Videoconferencing is not trivial to implement. You have to first look at a signalling protocol like SIP or XMPP which would provide infrastructure to maintain a list of 'friends' and whether they are online or offline. The signalling infrastructure would also let you place a call and alert you when you receive a call. And then there is the question of actually flowing video/audio between two endpoints. There is no single solution that you can plug into your app.
You can look at Google's Libjingle or ConferenceXP for a starting point.
To establish a video conference you would need the following information:
Whom can you call? This is your friends list. You would need a mechanism to add friends to your list and ensure that you can only add friends that are willing to communicate with you
How do you establish a communication channel with your friends? For example what is their IP Address, can they support a particular video codec and so on.
Once you have established a way to communicate with your friend, then there is the question of receiving audio and video information and displaying it with correct timing.

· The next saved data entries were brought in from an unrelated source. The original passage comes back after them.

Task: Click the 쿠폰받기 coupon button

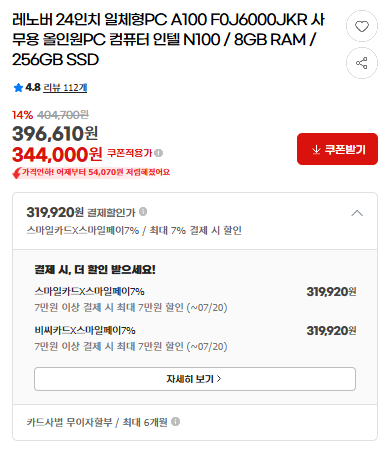Action: click(x=337, y=149)
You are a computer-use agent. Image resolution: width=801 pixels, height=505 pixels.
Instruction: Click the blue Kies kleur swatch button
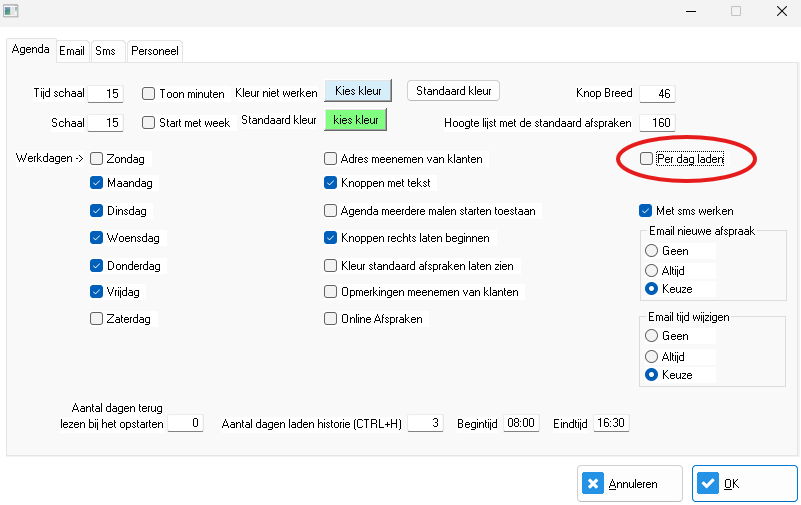(x=358, y=91)

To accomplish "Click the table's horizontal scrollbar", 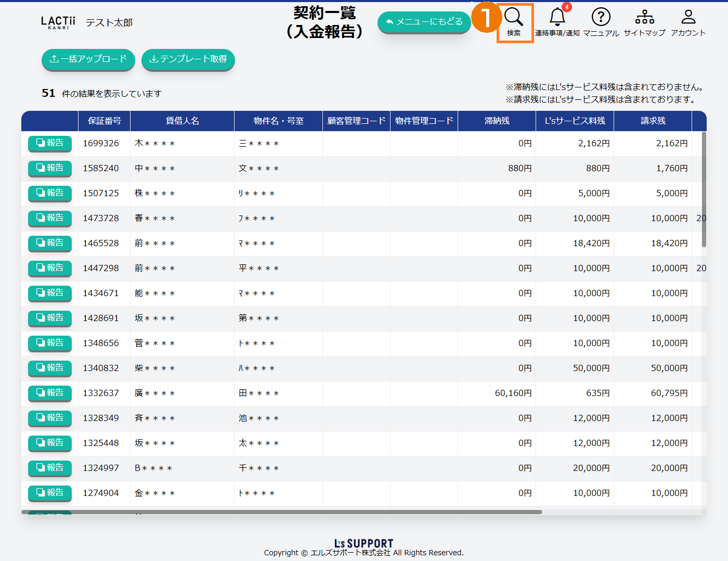I will click(281, 512).
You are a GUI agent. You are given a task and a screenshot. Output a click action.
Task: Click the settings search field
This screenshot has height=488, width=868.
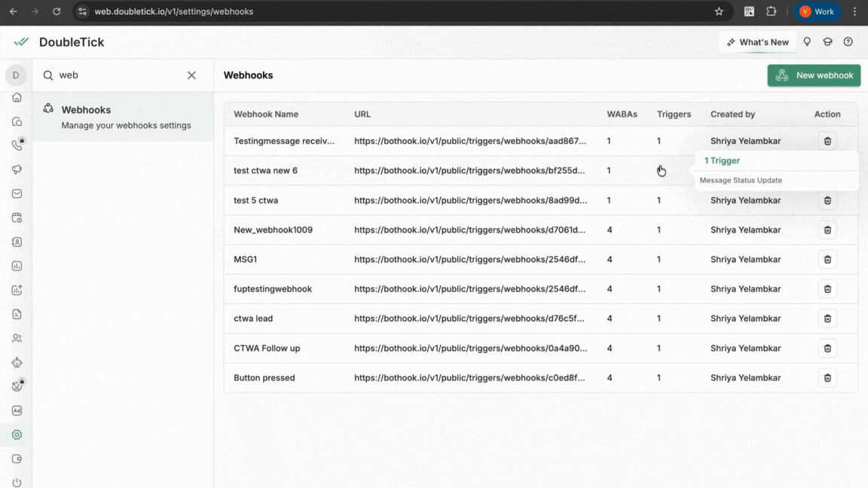coord(117,75)
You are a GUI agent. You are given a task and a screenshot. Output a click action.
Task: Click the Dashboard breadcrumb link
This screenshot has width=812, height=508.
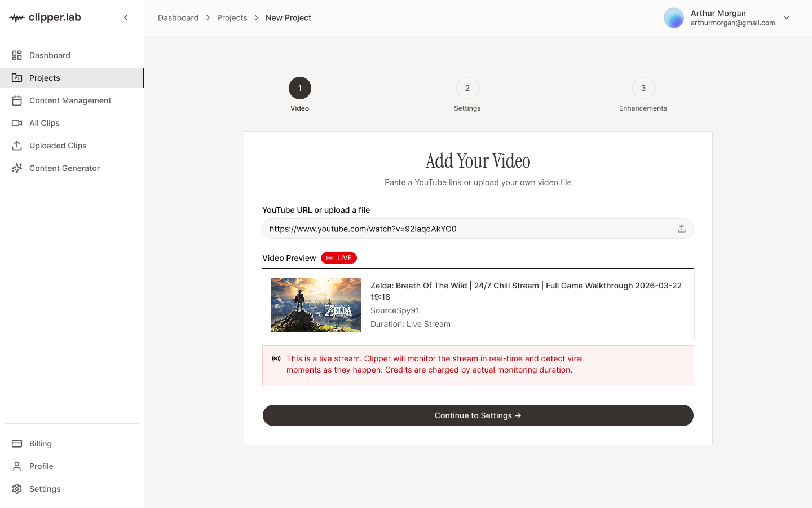click(178, 18)

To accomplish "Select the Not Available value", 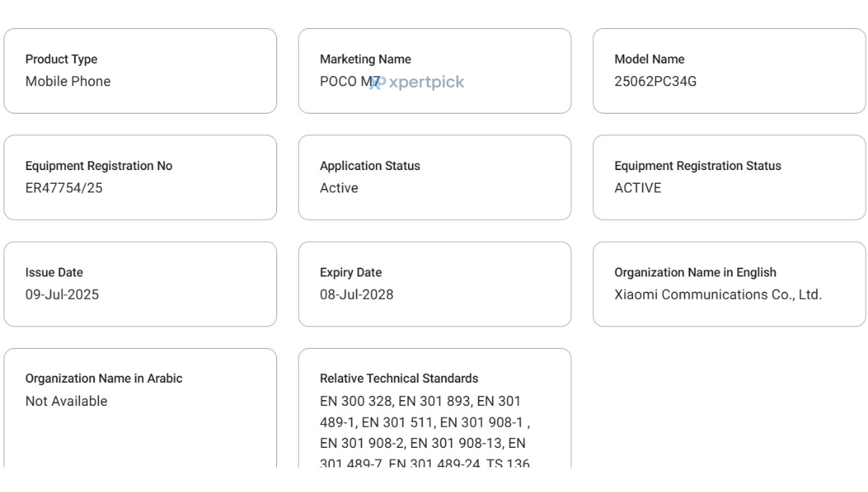I will pyautogui.click(x=66, y=401).
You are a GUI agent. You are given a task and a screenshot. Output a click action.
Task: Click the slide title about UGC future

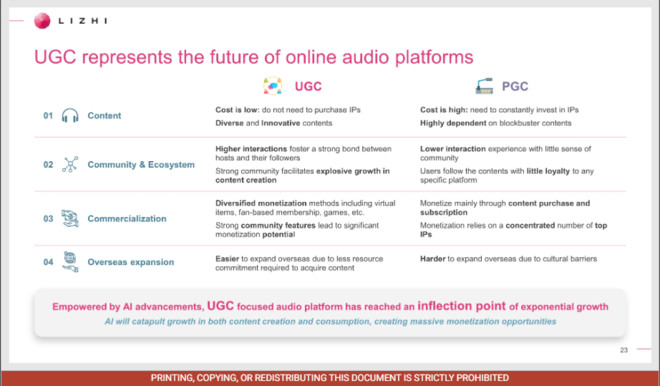[254, 57]
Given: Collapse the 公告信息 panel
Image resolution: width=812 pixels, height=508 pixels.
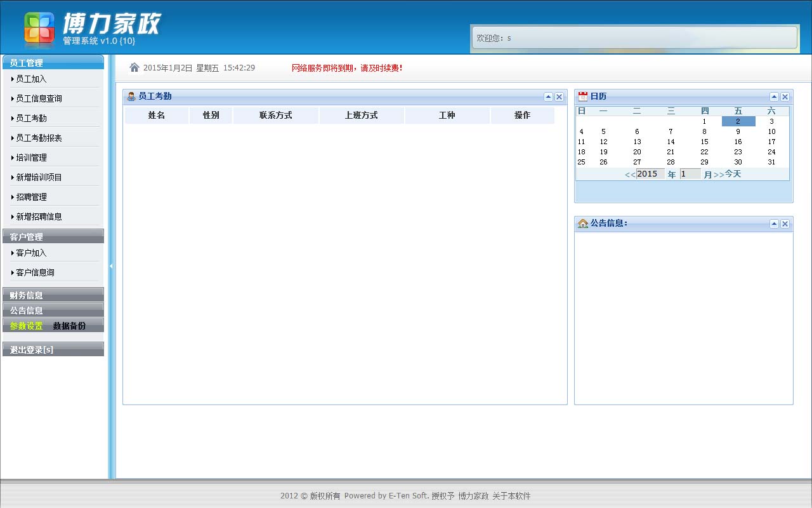Looking at the screenshot, I should pos(774,224).
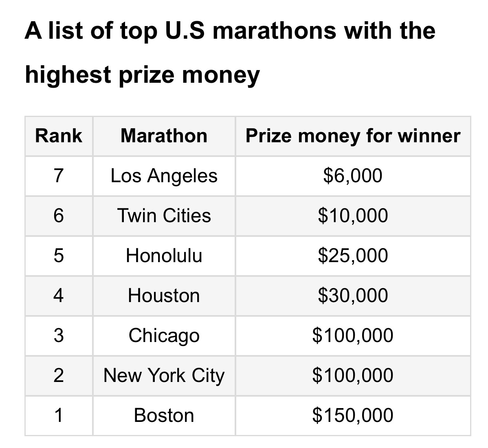Select the Los Angeles marathon cell
488x448 pixels.
coord(164,176)
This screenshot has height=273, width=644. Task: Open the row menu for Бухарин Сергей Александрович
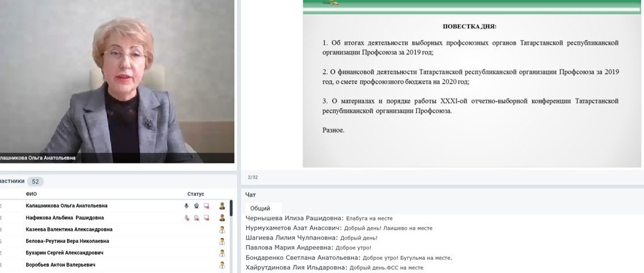coord(1,253)
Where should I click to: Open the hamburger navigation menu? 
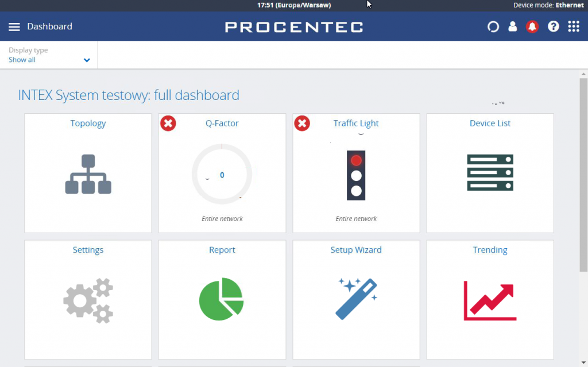[14, 26]
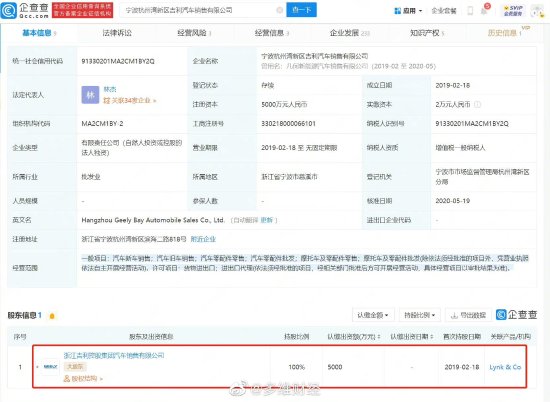This screenshot has width=550, height=402.
Task: Click the blue 查一下 search button
Action: pos(301,10)
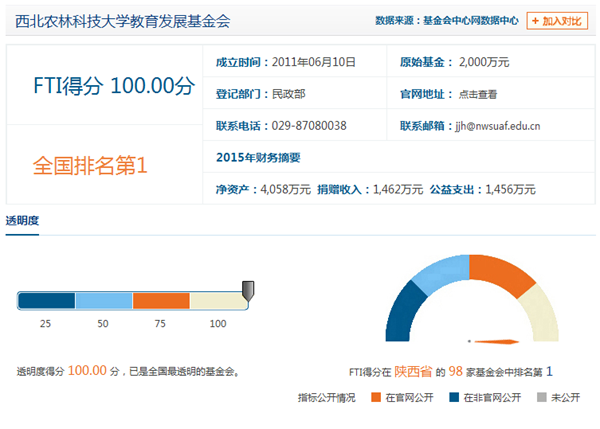Click the 2015年财务摘要 heading

[258, 157]
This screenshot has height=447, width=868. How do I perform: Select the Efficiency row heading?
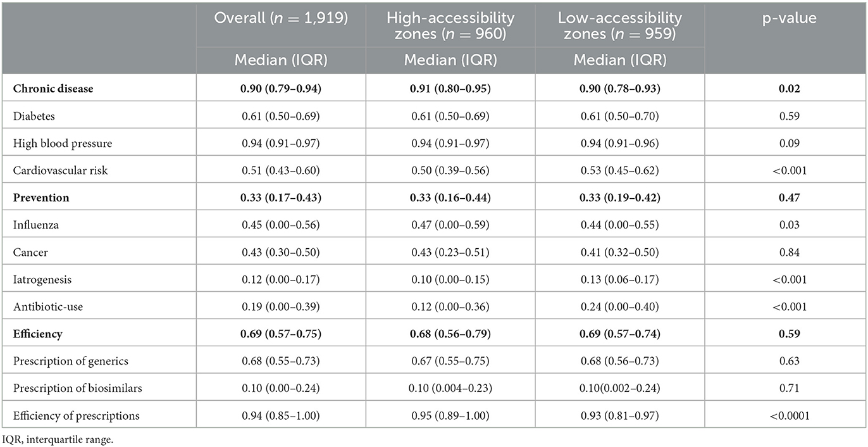point(37,334)
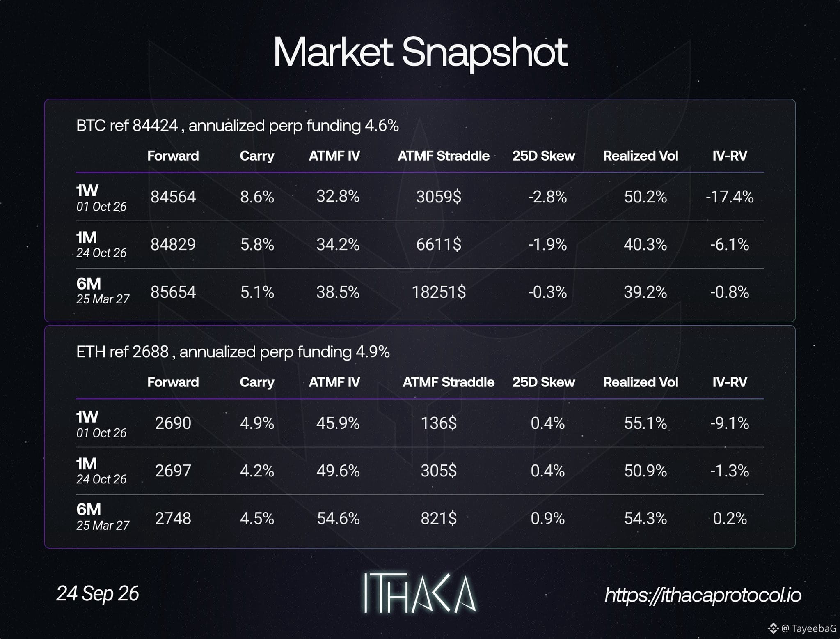Viewport: 840px width, 639px height.
Task: Click BTC ATMF Straddle column header
Action: [443, 156]
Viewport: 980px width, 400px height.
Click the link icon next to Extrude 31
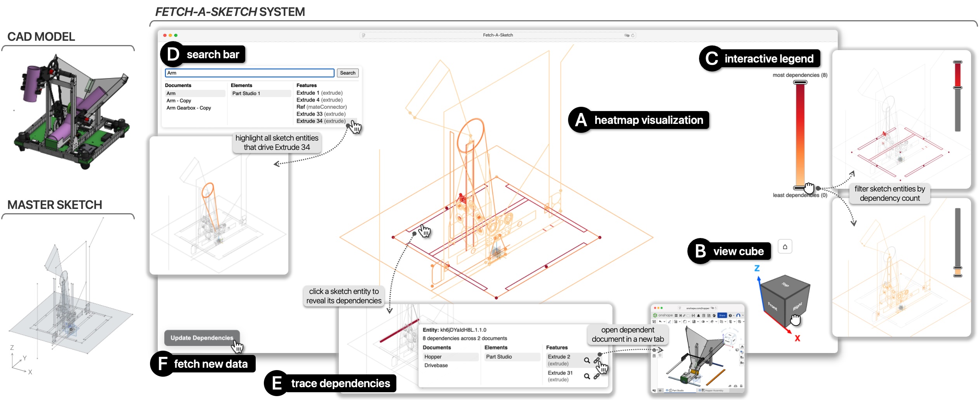tap(596, 376)
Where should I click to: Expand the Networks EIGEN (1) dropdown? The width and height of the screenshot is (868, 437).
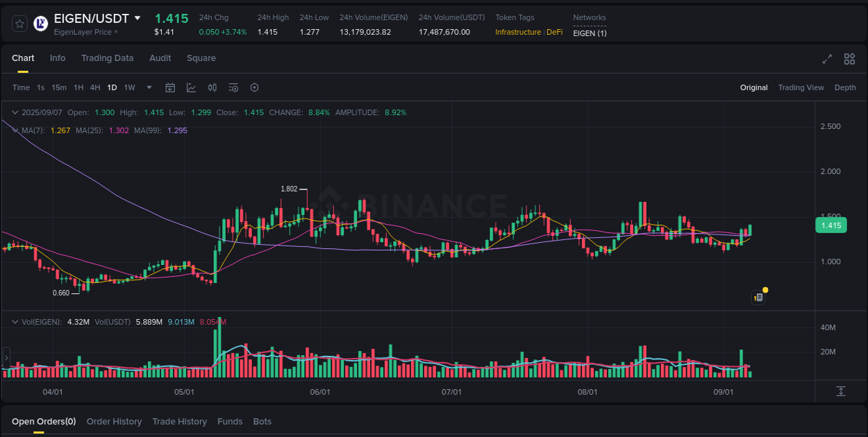(x=589, y=33)

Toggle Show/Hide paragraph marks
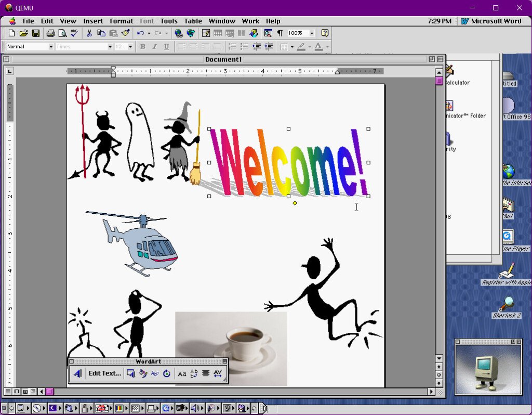tap(280, 33)
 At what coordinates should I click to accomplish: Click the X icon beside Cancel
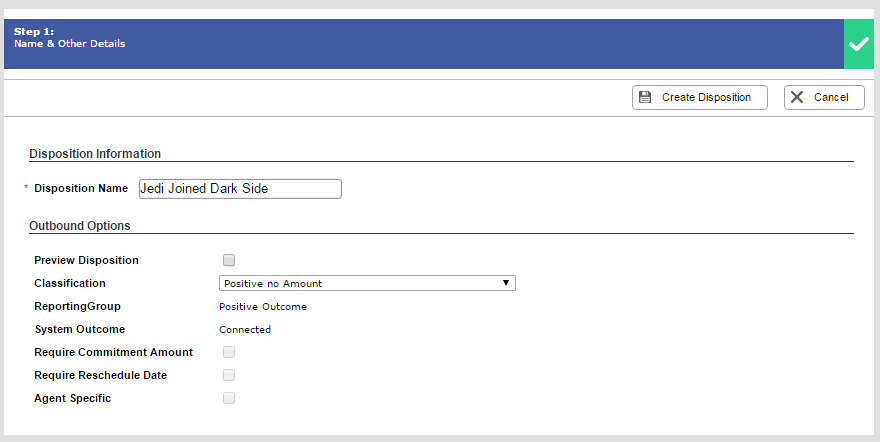point(797,97)
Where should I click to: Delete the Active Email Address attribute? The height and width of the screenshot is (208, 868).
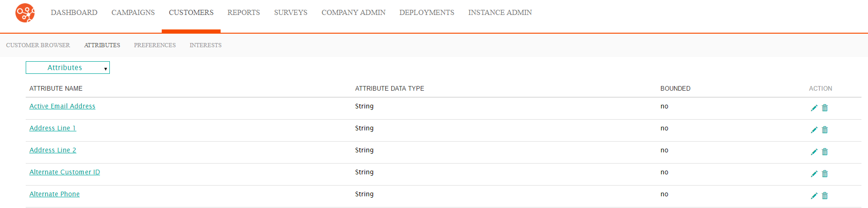[825, 108]

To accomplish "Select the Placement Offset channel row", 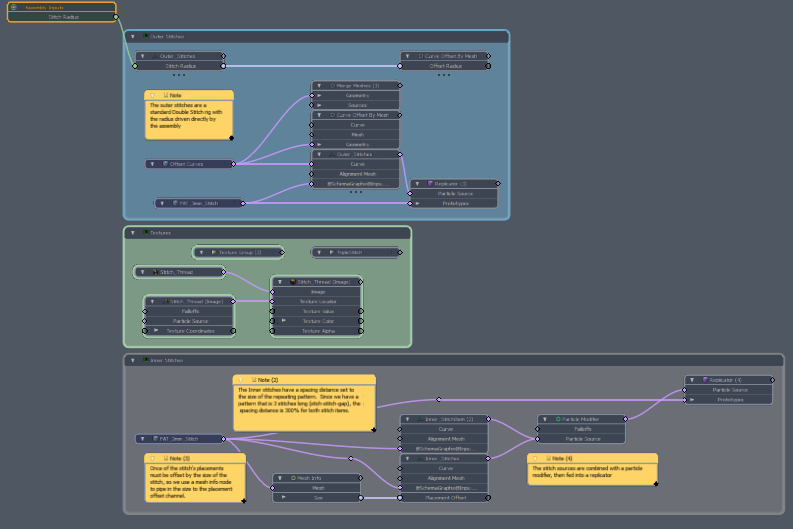I will [445, 498].
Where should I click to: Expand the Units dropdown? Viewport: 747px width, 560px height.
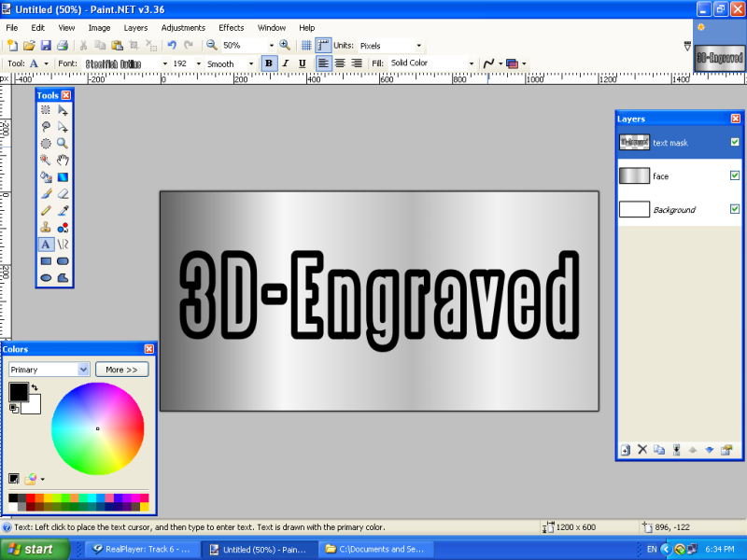pos(418,45)
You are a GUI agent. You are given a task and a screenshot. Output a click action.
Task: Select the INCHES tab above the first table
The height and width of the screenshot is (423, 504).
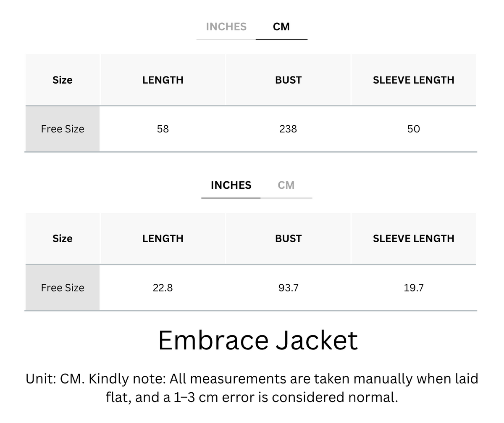[226, 27]
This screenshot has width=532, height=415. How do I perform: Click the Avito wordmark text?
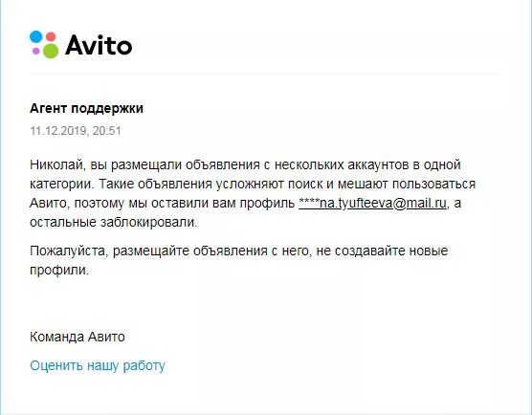coord(99,45)
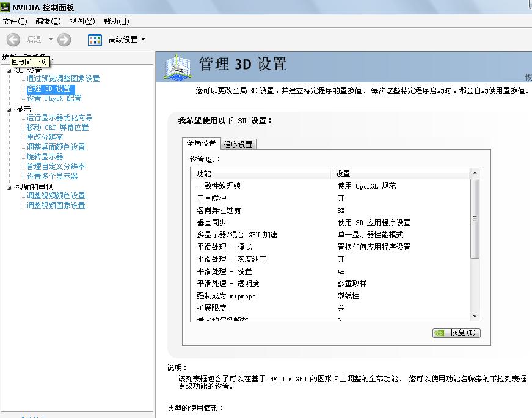The image size is (532, 418).
Task: Open the 帮助(H) menu
Action: pos(116,21)
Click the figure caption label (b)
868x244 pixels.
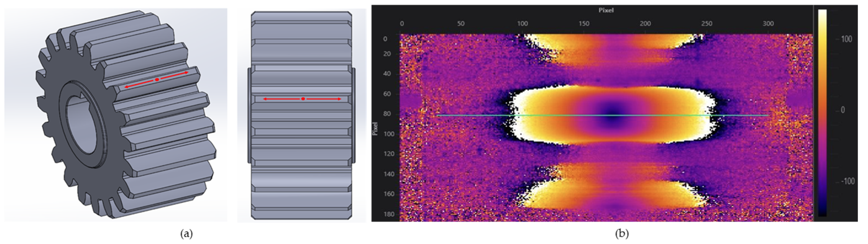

For points 1 and 2 you would need what is called a signalling and presence protocol. SIP and XMPP are two very popular open protocol.
For point [3] you would look at a protocol like RTP.
You can google SIP, XMPP and RTP. You would receive a wide variety of literature. Look at the RFC documents for exact information they they can be a bit arcane.
Libjingle is a library written in C++ implements XMPP and RTP
ConferenceXP is a RTP implementation in C# with some basic signalling but I think you can get a start with the examples without really getting into details.